Returns the same response structure as avatar/upsert.
Preview an Avatar¶
Get a PNG image showing how the avatar looks with its configured background. Use this to display a visual preview before creating videos:
curl -s -X POST "$AVATAR_API/avatar/preview" \
-H "Authorization: Bearer $KS" \
-H "Content-Type: application/json" \
-d "{ \"id\": \"$AVATAR_ID\" }" \
--output avatar_preview.png
Returns image/png binary data. The preview shows the avatar character composited on the configured background.
6. Video Project Management¶
A video project is the central object — it holds the avatar assignment, an ordered list of scenes (each with narration text and an optional layout), and tracks the generation status. You create a project, populate its scenes (manually or via AI composition), then generate the final video.
Create a Video Project¶
The video/add endpoint creates a new project. You must provide a name and an avatarId (from section 5). Scenes can be included at creation time or added later via video/update.

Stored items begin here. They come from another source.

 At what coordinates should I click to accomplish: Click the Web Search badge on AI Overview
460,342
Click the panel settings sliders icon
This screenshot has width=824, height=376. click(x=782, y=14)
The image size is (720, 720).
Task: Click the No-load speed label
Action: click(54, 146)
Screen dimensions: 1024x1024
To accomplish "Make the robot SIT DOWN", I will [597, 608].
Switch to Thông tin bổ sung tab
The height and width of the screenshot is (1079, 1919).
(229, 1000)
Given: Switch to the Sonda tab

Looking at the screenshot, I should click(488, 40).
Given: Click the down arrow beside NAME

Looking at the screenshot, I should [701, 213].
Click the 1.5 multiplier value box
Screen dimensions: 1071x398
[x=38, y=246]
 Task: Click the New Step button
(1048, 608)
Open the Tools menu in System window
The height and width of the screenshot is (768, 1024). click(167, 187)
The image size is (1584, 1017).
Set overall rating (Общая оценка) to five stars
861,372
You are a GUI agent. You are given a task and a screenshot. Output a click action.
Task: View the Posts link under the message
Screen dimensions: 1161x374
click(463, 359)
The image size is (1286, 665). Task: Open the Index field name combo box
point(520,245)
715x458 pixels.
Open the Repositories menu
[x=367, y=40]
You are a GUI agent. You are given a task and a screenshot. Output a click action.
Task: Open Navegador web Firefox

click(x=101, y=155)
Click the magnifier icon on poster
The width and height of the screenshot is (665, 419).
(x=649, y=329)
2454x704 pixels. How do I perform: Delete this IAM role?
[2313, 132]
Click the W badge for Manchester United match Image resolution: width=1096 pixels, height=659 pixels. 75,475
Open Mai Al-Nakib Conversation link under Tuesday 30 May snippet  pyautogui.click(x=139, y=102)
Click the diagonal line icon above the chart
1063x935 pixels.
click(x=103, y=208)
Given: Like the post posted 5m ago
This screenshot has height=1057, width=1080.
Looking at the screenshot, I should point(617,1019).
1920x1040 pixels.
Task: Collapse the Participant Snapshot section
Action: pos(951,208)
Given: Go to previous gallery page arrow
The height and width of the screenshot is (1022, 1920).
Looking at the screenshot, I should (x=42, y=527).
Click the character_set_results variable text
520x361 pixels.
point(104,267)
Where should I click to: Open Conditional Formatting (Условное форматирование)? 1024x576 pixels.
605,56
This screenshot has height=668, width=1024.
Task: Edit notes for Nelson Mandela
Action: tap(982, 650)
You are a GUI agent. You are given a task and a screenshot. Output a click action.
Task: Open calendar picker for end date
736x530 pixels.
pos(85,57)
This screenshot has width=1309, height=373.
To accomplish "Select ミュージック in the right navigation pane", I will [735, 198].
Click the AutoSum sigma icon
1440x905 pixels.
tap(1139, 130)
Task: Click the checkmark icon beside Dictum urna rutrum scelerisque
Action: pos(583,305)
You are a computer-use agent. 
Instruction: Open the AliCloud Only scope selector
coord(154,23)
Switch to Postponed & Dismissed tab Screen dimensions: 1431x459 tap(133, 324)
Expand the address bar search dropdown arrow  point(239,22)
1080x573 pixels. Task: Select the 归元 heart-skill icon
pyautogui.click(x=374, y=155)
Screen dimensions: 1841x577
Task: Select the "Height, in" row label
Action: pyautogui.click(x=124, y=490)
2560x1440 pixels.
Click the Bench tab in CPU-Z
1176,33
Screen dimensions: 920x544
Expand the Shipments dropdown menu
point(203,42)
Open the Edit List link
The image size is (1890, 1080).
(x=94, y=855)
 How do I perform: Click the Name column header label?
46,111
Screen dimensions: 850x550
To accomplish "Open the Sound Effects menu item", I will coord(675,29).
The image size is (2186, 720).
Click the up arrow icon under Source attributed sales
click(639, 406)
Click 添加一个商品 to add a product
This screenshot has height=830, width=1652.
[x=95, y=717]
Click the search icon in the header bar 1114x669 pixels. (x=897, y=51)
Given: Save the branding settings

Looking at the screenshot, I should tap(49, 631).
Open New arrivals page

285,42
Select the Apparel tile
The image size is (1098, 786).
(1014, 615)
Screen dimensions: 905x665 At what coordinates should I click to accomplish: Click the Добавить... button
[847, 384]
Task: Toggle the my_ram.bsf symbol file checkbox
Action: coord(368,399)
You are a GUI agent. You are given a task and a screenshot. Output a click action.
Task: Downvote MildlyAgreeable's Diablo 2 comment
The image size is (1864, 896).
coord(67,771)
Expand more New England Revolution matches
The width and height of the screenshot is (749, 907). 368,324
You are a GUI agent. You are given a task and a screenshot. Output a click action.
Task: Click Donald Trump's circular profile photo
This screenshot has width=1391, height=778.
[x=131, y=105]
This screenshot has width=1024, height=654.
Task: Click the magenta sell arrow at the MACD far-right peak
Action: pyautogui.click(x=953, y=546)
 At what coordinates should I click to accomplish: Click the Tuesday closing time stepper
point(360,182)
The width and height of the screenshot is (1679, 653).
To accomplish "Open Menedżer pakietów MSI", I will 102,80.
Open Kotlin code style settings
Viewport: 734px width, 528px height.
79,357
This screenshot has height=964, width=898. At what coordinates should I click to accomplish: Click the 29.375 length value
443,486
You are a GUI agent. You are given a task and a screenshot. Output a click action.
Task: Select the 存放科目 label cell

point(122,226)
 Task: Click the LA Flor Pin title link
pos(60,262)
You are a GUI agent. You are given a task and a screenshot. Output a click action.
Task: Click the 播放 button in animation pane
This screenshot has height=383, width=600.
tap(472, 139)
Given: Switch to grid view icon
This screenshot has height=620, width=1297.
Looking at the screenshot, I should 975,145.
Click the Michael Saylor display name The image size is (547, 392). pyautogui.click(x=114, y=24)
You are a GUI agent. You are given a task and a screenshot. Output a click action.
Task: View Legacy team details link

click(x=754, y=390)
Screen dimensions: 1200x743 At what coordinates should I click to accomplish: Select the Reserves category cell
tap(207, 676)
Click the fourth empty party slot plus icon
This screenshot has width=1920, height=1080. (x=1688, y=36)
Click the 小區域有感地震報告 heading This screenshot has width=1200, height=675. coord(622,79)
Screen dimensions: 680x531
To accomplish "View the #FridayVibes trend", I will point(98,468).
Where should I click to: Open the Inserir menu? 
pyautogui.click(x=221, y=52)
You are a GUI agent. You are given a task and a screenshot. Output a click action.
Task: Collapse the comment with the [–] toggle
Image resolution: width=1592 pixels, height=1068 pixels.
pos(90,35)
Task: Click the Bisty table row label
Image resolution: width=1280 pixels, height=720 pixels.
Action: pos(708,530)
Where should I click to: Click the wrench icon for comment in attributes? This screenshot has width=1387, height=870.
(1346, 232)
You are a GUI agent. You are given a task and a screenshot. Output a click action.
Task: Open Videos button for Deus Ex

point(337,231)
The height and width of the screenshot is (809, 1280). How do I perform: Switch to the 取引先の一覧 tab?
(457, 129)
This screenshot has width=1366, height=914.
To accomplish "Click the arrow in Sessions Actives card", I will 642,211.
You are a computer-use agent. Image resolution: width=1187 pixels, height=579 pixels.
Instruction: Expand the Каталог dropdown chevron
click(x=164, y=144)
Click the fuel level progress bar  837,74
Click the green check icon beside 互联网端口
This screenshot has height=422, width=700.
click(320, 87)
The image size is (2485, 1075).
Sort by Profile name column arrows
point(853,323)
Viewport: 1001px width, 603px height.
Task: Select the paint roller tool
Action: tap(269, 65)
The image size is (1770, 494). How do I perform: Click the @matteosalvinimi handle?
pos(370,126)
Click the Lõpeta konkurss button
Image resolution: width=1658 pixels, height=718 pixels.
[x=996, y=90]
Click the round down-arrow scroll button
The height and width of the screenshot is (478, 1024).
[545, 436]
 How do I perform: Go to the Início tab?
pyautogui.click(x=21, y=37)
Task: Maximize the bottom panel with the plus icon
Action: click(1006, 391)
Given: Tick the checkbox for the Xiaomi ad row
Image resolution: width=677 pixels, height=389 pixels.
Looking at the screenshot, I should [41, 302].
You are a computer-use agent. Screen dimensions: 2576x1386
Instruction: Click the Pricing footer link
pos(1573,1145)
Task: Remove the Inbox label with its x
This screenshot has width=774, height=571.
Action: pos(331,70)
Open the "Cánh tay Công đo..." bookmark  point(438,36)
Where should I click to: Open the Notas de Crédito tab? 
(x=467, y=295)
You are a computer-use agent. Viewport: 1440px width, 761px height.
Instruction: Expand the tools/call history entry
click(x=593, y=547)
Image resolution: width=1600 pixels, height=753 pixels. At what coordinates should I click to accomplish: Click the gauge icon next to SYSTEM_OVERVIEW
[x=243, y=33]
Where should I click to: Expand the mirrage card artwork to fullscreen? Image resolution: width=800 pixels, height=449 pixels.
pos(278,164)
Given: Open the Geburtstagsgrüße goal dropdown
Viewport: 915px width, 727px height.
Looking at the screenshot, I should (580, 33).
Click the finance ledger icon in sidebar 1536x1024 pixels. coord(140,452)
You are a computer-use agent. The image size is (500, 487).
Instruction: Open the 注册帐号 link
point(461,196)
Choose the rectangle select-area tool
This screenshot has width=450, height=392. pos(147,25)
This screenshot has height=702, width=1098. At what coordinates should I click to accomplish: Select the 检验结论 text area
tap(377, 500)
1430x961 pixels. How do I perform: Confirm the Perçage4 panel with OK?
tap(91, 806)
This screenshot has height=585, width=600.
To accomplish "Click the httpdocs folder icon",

VIDEO_RESULT=$(curl -s -X POST "$AVATAR_API/video/add" \
-H "Authorization: Bearer $KS" \
-H "Content-Type: application/json" \
-d "{
\"name\": \"Q1 Training Overview\",
\"avatarId\": \"$AVATAR_ID\",
\"scenes\": [
{
\"layoutType\": \"full-screen\",
\"narration\": { \"text\": \"Welcome to the Q1 training overview.\" }
},
{
\"layoutType\": \"broll\",
\"narration\": { \"text\": \"Here we see the key metrics from last quarter.\" },
\"broll\": {
\"entryId\": \"$BROLL_ENTRY_ID\",
\"startTime\": 30
}
}
]
}")
VIDEO_ID=$(echo "$VIDEO_RESULT" | python3 -c "import sys,json; print(json.load(sys.stdin)['id'])")
echo "Video ID: $VIDEO_ID"
Top-Level Request Fields¶
| Field | Type | Required | Description |
|---|---|---|---|
name |
string | yes | Display name for the video project |
avatarId |
string | yes | The avatar ID returned by avatar/upsert — determines which AI presenter appears in the video |
scenes |
array of scene objects | no | Ordered list of scenes. Can be empty at creation and populated later via video/update or video/compose |
Scene Object¶
Each element in the scenes array represents one segment of the video. A video can have up to 20 scenes.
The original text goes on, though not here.